Checking out at the store, the young cashier suggested to the much older lady that she should bring her own grocery bags, because plastic bags are not good for the environment.   

 The  woman apologized to the  young girl  and explained, "We didn't have this 'green thing' back in my earlier days."

 The  young clerk responded, "That's our problem today. Your generation did not care enough to save our environment for future generations."

 The  older lady said that she was right -- our generation didn't have the "green thing" in its day. The older lady went on to explain: 

Back  then, we returned milk bottles, soda bottles and beer bottles to the store. The store sent them back to the plant to be washed and sterilized and refilled, so it could use the same bottles over and over. So they really were recycled.

 But we didn't have the "green thing" back in our  day. 

 Grocery stores bagged our groceries in brown paper bags that we reused for numerous things. Most memorable besides household garbage bags  was the use of brown paper bags as book covers for our school books. This was to ensure that public property (the books provided for our use by the school) was  not defaced by our scribbling. Then we were able to personalize our books on the brown paper bags. But, too bad we  didn't do the "green thing" back then. 

We  walked up stairs because we didn't have an escalator in every store and office  building. We walked to the grocery store and didn't climb into a 300-horsepower machine every time  we had to go two blocks.

 But  she was right. We didn't have the "green thing" in our day.

 Back  then we washed the baby's diapers because we didn't have the throw -away kind. We  dried clothes on a line, not in an energy-gobbling machine burning up 220 volts. Wind and solar power really did dry our clothes back in our early days.  Kids got hand-me-down clothes from their brothers or sisters, not always  brand-new clothing. 

 But that young lady is right; we didn't have the "green thing" back in our day. 

 Back then we had one TV, or radio, in the house -- not a TV  in every room. And the TV had a small screen the size of a handkerchief(remember them?), not a screen the size of the state of Montana. In the kitchen we blended and  stirred by hand because we didn't have electric machines to do everything for us. When we packaged a fragile item to send in the mail, we used wadded up old newspapers to cushion it, not Styrofoam or plastic bubble wrap. Back then, we   didn't fire up an engine and burn gasoline just to cut the lawn. We used a push mower that ran on human power. We exercised by working so we didn't need to go to a health club to run on treadmills that operate on electricity.
══════════════════════════════
- [EXERCISE TASKS]:
[A] Return the part of the green-thing story from "But we didn't" to "go two blocks.", copied word for word.
[B] Write the next part of the green-thing story, starting after its last sentence.
The lines that come after the green-thing story can be ignored.

- [SUPPLIED MATERIAL]:
══════════════════════════════
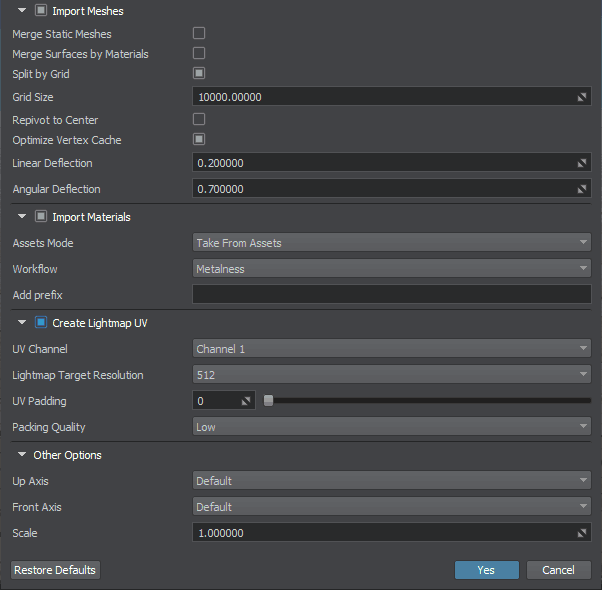Enable the Repivot to Center checkbox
══════════════════════════════
- [SOLVED PROBLEMS]:
[A]
But we didn't have the "green thing" back in our  day. 

 Grocery stores bagged our groceries in brown paper bags that we reused for numerous things. Most memorable besides household garbage bags  was the use of brown paper bags as book covers for our school books. This was to ensure that public property (the books provided for our use by the school) was  not defaced by our scribbling. Then we were able to personalize our books on the brown paper bags. But, too bad we  didn't do the "green thing" back then. 

We  walked up stairs because we didn't have an escalator in every store and office  building. We walked to the grocery store and didn't climb into a 300-horsepower machine every time  we had to go two blocks.

[B]
 But she's right; we didn't have the "green thing" back then.

 We  drank from a fountain when we were thirsty instead of using a cup or a plastic   bottle every time we had a drink of water. We refilled writing pens with ink   instead of buying a new pen, and we replaced the razor blades in a razor  instead of throwing away the whole razor just because the blade got dull.

 But  we didn't have the "green thing" back then.

 Back  then, people took the streetcar or a bus and kids rode their bikes to school or  walked instead of turning their moms into a 24-hour taxi service in the family's $45,000 SUV or van, which cost what a whole house did before the "green thing." We had one electrical outlet in a room, not an entire  bank of sockets to power a dozen appliances. And we didn't need a computerized   gadget to receive a signal beamed from satellites 23,000 miles out in space in  order to find the nearest burger joint.

 But  isn't it sad the current generation laments how wasteful we old folks were just  because we didn't have the "green thing" back then?

Please  forward this on to another selfish old person who needs a lesson in  conservation from a smart alec young person.

 

We don't like being old in the first place, so it doesn't take much to make me angry .. especially from a tattooed, multiple pierced smartalex who can't make change without the cash register telling them how much.